>>>

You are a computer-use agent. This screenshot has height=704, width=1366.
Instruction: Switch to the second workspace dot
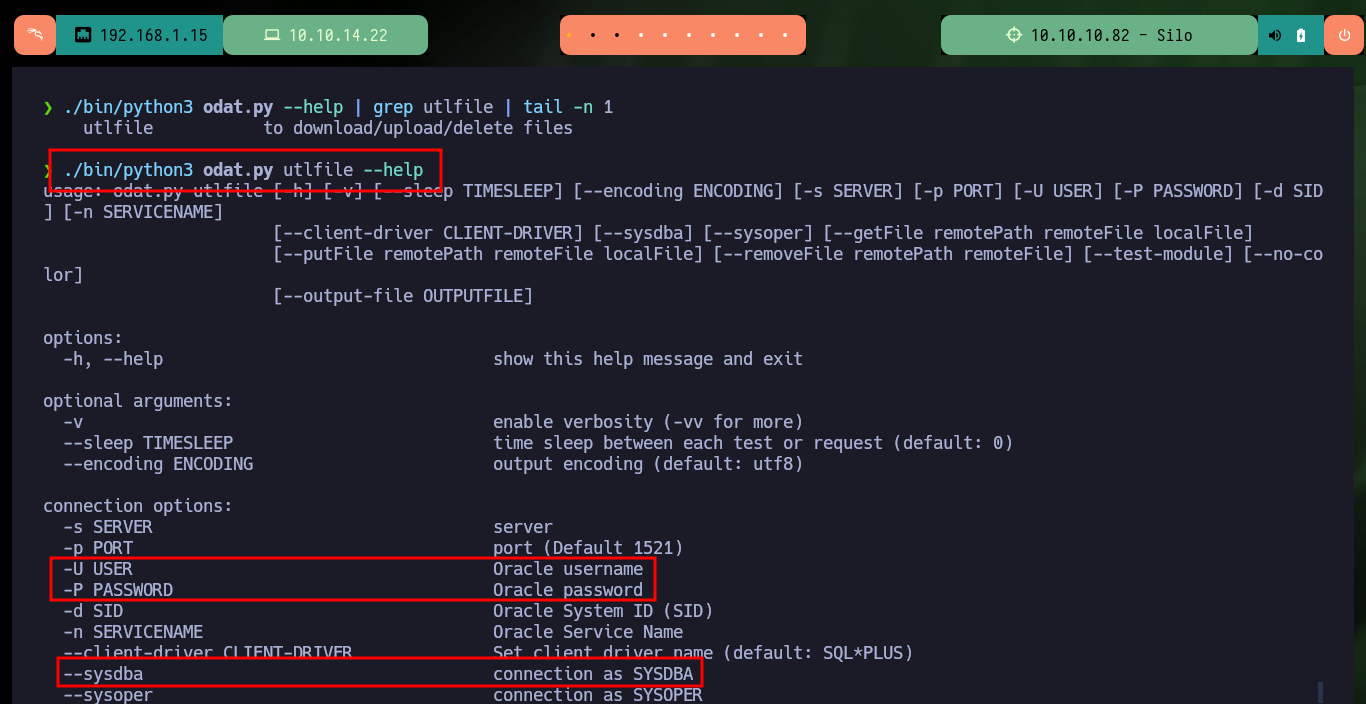coord(593,35)
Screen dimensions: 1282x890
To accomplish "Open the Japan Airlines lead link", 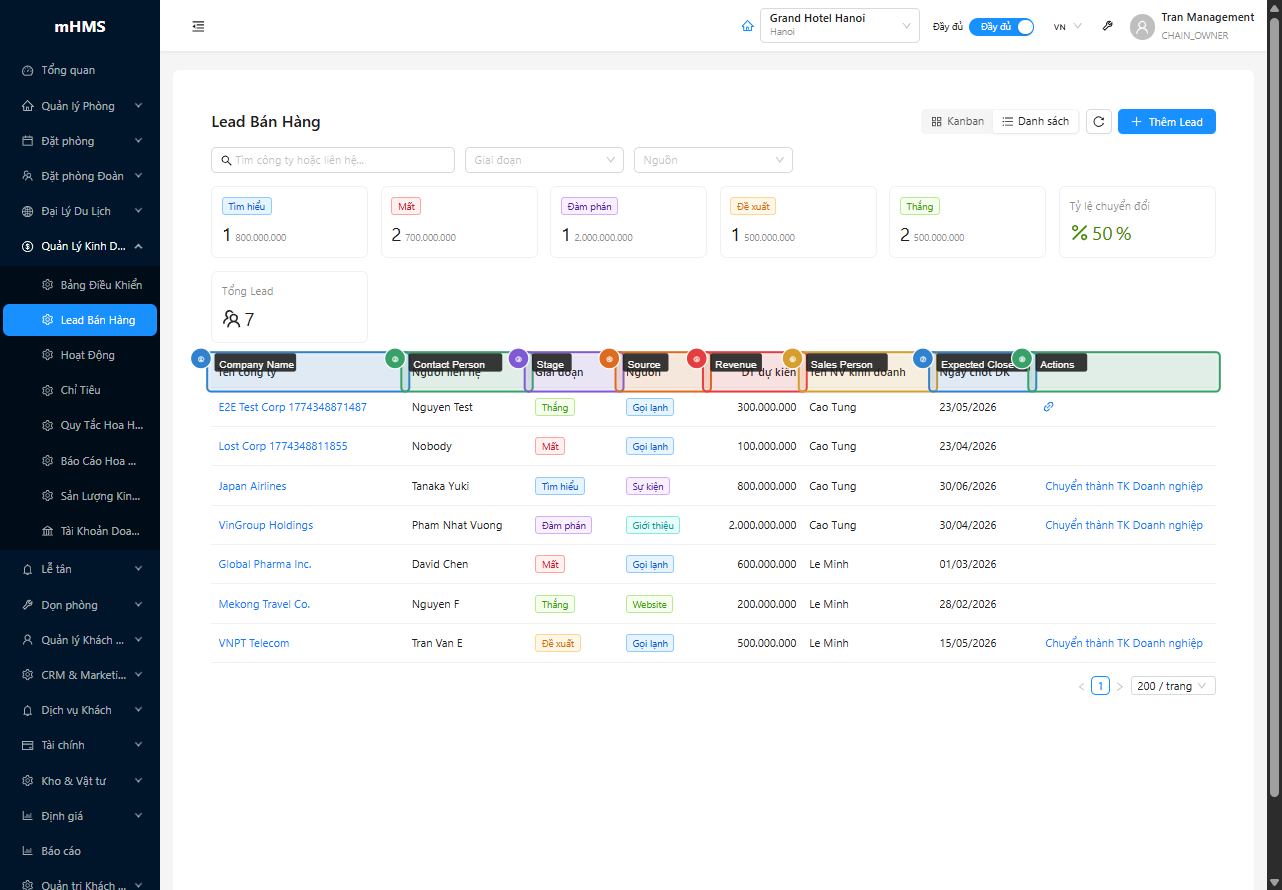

<<<

§ WHAT TO WORK ON: Please return the lines above exactly, with the pictures omitted.

§ EXERCISE SOLUTION:
You are a computer-use agent. This screenshot has height=704, width=1366.
Instruction: Switch to the second workspace dot
coord(593,35)
Screen dimensions: 1282x890
To accomplish "Open the Japan Airlines lead link", 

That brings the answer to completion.